Tuż przed północą ulicą Grabówki pod Białymstokiem spacerowała 19-letnia dziewczyna. Na jej drodze niespodziewanie stanęła grupa młodzieży. Najbardziej agresywna była 16 - letnia dziewczyna, króra popchnęła idącą i przewróciła ją na chodnik.

Chwilę później dołączyła do niej druga. Razem zaczęły kopać i ciągać swoją ofiarę za włosy. Gdy z kieszeni kurtki pobitej wypadł aparat fotograficzny jedna z napastniczek go zabrała.W pewnym momencie 19-latce udało się wstać i uciec. Zadzwoniła z komórki do rodziców, którzy wybiegli z mieszkania.

Ojciec widząc podrapaną twarz córki chciał ustalić co stało się. Podszedł do 22-letniego sąsiada, który uderzył go pięścią w twarz. Drugi z mężczyzn wyrywał z płotu drewniane sztachety i rzucał nimi w 54-latka. Przyłączyły się do nich dwie nastolatki, które wcześniej biły dziewczynę.

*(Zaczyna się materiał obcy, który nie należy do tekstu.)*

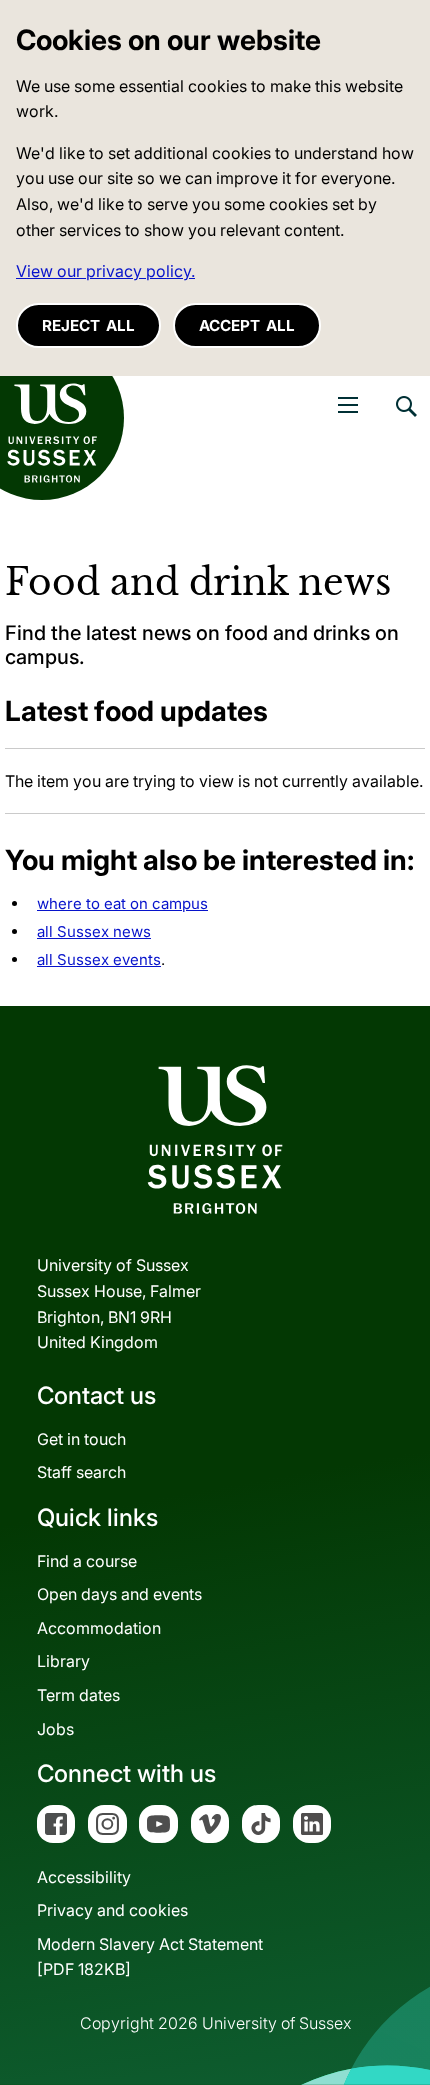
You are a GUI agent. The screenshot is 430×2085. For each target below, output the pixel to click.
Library (63, 1661)
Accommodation (99, 1628)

Policjanci, których przez komórkę wezwała pobita dziewczyna, zatrzymali 5 osób. 18-letni mężczyzna i o cztery lata starszy brat trafili do policyjnego aresztu. Wszyscy mieli po 1,5 promila alkoholu. 16-letnie białostoczanki i ich rówieśnik trafili do izby wytrzeźwień. Najstarszy z grupy zatrzymanych oprócz pobicia odpowie też za uszkodzenie radiowozu.